Minister of Science and Technology
- In office 6 June 2010 – 9 August 2011
- Prime Minister: Abhisit Vejjajiva
- Preceded by: Kalaya Sophonpanich
- Succeeded by: Plodprasop Suraswadi

Minister to the Office of the Prime Minister
- In office 20 December 2008 – 6 June 2010
- Prime Minister: Abhisit Vejjajiva
- Preceded by: Sutin Klangsang; Sukumpan Ngonkam;
- Succeeded by: Ongart Klampaiboon

Personal details
- Born: 8 June 1967 (age 59) Bangkok, Thailand
- Party: Democrat Party
- Alma mater: Chulalongkorn University
- Profession: Politician; businessman;

= Virachai Virameteekul =

Virachai Virameteekul (วีระชัย วีระเมธีกุล, ; born 8 June 1967) is a Thai economist, university professor, and Democrat Party politician.

==Education==
Virachai Virameteekul holds a doctorate degree in accounting from the Chulalongkorn University in Bangkok. Prior to that, he spent his high school and college years in the United States, both on the West and the East coasts. He is a fluent speaker of English and Mandarin Chinese with a keen interest in the Spanish language. In his leisure time, he likes to read books, particularly on travel and wellness, and listen to classical music. Apart from this, jogging, cycling and practicing yoga and are also his favorite recreation.

==Business career==
Virachai began his career as a lecturer at Chulalongkorn University in 1990. While teaching full-time there, he also gave lectures at various places such as Thammasat University, Assumption University, Bangkok University and Dhuradijbundit University as a visiting lecturer. His career path changed dramatically in 1994 when he decided to move to China to accept a position in the financial sector. He started as an Executive Vice President at the TM International Bank, and was later promoted to Senior Executive Vice President and President of the bank. He left his banking career in China in 2000 as Vice Chairman at the Business Development Bank.

[Exercise instructions]
[1] Please rewrite the article on Virachai Virameteekul between "Virachai Virameteekul (วีระชัย" and "his favorite recreation.", inclusive, changing "classical music" to "jazz".
[2] Answer these from the article on Virachai Virameteekul:
(a) From which university does he hold a doctorate in accounting?
(b) In what year did he move to China to take a position in the financial sector?
(c) Who succeeded him as Minister of Science and Technology?
[3] Extend the article on Virachai Virameteekul from its final sentence.
The material after this point is unrelated to the article on Virachai Virameteekul.

[Material provided]
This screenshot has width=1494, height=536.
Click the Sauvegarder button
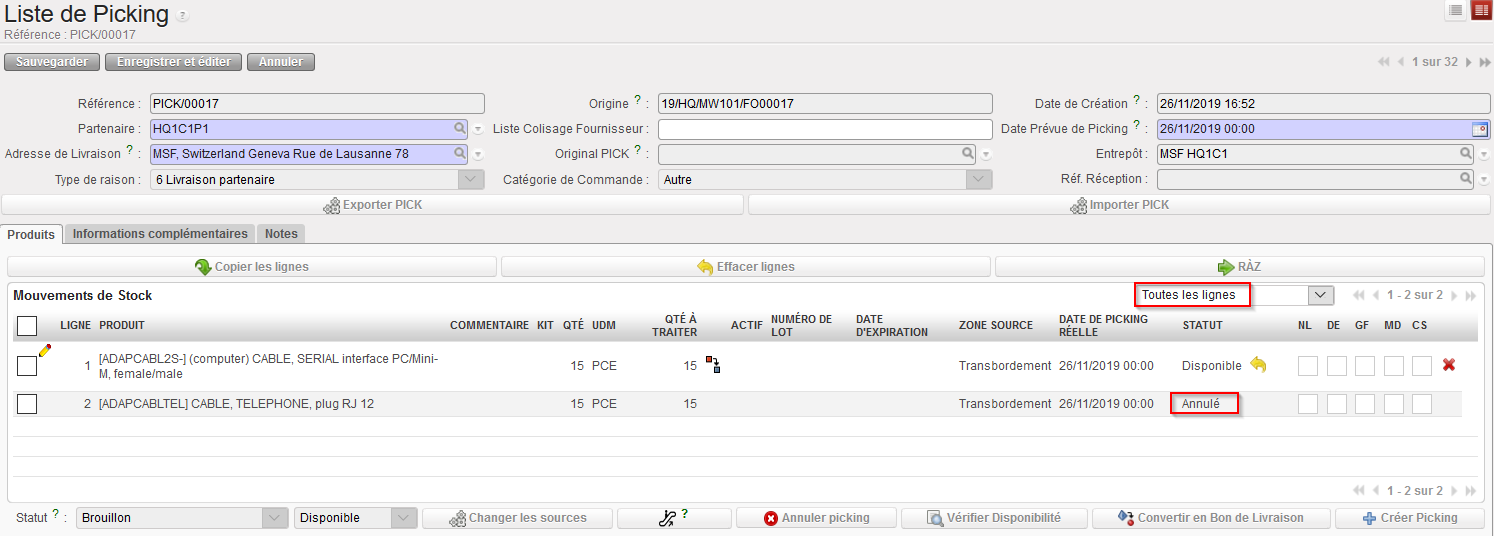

[Answers to each task]
[1]
Virachai Virameteekul (วีระชัย วีระเมธีกุล, ; born 8 June 1967) is a Thai economist, university professor, and Democrat Party politician.

==Education==
Virachai Virameteekul holds a doctorate degree in accounting from the Chulalongkorn University in Bangkok. Prior to that, he spent his high school and college years in the United States, both on the West and the East coasts. He is a fluent speaker of English and Mandarin Chinese with a keen interest in the Spanish language. In his leisure time, he likes to read books, particularly on travel and wellness, and listen to jazz. Apart from this, jogging, cycling and practicing yoga and are also his favorite recreation.

[2]
(a) Chulalongkorn University
(b) 1994
(c) Plodprasop Suraswadi

[3]
==Political career==

After returning to Thailand, Virachai contested the general election in 2001 and was elected Member of Parliament for the Democrat Party. He has continued to work in the public sector since then, acting in both legislative and executive capacities. In the legislative body, he occupied important positions such as First Vice Chairman of the Standing Committee on Monetary Affairs, Finance, Banking, and Finance Institutions (2001–2003), and First Vice Chairman of the Standing Committee on Economic Development (2001–2003). In the executive body, he was also appointed a number of senior government positions, including Vice Minister of the Ministry of Agriculture and Cooperatives (2003–2004), Vice Minister of the Ministry of Finance (2004–2005), Vice Minister of the Ministry of Foreign Affairs (2005–2006), Deputy Secretary-General to the Prime Minister for Political Affairs (2006–2008) and lately Minister attached to the Prime Minister’s Office (2008–2010).

In 2010, Virachai changed to the Ministry of Science and Technology, succeeding Kalaya Sophonpanich. He held that office until the Democrats' electoral defeat in 2011.

== Royal Decorations ==
As regards the Royal Decorations of Thailand, he was appointed a Knight Grand Cross (1st Class) of the Most Exalted Order of the White Elephant in 2007, and later a Knight Grand Cordon (Special Class) of the Most Noble Order of the Crown of Thailand in 2009.
- - Knight Grand Cross (1st Class) of the Most Exalted Order of the White Elephant (ประถมาภรณ์ช้างเผือก)
- - Knight Grand Cordon (Special Class) of the Most Noble Order of the Crown of Thailand (มหาวชิรมงกุฎ)
- - Knight Grand Cordon (Special Class) of the Most Exalted Order of the White Elephant (มหาปรมาภรณ์ช้างเผือก)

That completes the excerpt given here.